Monty winced. “Oh, I think you know very well.” He leaned forward and rested his forearms on the table. “I gave you all you could handle, hot-shot.”
“Agreed.” We were a good match up, couple of young six-footers in shape.”
“You were a newcomer to SoCal, a twenty-four-year-old—”
“I was twenty-five,” Chad corrected, “you were twenty-four.”
“Okay,” Monty said, as he turned his attention to an uproar of laughter from a table of young college-age women drinking margaritas, as one member held court. Their laughter had a vigorous youthful quality of recollecting a past escapade.
Monty caught the attention of one of the women, who threw him a look that said, Hi there, handsome.

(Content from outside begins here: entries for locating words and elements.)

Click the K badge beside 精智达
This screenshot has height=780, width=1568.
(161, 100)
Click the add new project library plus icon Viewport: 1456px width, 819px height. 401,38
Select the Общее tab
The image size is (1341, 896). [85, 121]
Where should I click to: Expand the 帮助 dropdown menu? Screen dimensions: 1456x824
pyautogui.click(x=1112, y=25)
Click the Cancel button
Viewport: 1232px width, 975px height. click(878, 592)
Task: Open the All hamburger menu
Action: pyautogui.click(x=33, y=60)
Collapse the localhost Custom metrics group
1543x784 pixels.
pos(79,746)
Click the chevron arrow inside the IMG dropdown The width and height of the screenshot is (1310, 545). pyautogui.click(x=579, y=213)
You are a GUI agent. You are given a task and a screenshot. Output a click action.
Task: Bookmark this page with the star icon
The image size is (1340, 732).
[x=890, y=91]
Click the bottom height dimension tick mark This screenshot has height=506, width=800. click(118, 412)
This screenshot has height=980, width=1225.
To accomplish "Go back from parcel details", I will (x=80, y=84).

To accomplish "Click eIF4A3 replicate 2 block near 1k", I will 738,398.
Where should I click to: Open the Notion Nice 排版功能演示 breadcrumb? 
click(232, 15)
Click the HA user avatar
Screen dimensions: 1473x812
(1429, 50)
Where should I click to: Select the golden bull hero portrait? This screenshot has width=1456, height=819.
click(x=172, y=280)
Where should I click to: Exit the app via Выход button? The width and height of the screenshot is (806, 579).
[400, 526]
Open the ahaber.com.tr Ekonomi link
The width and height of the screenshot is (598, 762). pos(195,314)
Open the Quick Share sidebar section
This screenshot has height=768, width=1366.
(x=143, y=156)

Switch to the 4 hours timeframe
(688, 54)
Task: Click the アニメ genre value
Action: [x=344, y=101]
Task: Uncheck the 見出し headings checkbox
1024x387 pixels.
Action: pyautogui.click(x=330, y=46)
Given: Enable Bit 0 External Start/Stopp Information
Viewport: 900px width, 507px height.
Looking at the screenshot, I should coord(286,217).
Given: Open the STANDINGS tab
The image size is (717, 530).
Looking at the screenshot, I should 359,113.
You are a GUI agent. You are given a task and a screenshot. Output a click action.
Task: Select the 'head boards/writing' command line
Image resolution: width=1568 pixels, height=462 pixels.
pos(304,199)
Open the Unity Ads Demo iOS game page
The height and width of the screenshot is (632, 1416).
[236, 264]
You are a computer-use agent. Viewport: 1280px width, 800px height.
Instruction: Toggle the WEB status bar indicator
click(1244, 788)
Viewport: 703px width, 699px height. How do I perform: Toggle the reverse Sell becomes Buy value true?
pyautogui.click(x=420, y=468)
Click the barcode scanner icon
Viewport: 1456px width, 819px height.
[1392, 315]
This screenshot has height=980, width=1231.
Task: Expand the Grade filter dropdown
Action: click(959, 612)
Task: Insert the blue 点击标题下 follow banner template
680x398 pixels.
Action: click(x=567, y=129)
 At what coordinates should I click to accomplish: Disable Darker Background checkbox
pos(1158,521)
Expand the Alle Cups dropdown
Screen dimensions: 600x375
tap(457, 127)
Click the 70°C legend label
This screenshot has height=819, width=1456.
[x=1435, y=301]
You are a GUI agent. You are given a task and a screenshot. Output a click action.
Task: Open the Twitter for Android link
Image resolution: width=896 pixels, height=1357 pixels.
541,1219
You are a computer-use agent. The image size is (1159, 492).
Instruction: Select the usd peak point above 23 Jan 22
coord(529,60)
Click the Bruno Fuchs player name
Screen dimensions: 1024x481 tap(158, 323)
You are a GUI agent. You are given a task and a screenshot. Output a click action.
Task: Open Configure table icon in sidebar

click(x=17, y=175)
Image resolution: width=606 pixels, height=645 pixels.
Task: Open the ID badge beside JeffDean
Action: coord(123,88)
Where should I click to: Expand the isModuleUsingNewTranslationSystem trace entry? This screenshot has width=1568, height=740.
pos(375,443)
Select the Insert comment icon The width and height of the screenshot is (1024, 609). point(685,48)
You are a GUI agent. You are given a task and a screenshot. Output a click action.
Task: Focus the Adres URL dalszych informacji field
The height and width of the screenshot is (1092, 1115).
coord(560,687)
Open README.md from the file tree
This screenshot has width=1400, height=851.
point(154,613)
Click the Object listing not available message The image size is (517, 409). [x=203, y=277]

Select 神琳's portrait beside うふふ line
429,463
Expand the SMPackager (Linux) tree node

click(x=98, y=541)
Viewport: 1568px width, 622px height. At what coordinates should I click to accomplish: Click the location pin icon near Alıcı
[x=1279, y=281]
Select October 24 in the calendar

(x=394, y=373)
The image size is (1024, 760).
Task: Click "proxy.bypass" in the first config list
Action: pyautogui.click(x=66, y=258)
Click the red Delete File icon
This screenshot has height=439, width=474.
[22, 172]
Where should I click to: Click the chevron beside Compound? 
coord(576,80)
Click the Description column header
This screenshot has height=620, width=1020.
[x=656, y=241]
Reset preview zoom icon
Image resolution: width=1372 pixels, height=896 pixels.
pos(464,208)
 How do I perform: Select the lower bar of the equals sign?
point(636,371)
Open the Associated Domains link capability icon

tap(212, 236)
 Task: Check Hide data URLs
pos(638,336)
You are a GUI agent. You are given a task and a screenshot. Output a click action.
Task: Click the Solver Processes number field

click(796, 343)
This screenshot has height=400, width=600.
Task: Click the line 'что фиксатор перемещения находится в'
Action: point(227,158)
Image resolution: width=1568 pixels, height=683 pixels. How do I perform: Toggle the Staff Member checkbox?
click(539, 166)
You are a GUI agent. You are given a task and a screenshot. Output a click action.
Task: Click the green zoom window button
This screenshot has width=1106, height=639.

Monty gathered himself as though trying to recall the subject at hand. “Oh yeah, a young guy, twenty-five, who had recently quit his job with the federal government in Boulder, Colorado and arrives at the Oakwood to pursue a career in acting.”
“Tell you what sticks out in my mind about that day,” Chad said, as he forked salad on his plate. “You picking up that bombshell actress at the swimming pool after b-ball.”
Chad shoveled a forkful in his mouth, before chomping it down. “Oh, yeah, that is good.” He pointed his fork at Monty and said, “You homed in on a dark-haired beauty with a body that had all the requirements: shapely legs, firm, plentiful breasts that were bulging out of her blood-red bikini top, and a pretty face with that pouty nonchalance of SoCal indifference.”
“Yeah, she was sitting across the pool in a lounge chair, reading a paperback, with an occasional glance up as though expecting someone.” Monty squinted as the sun emerged from behind a billowy cloud, his shelf of hair glinting in the streaming light.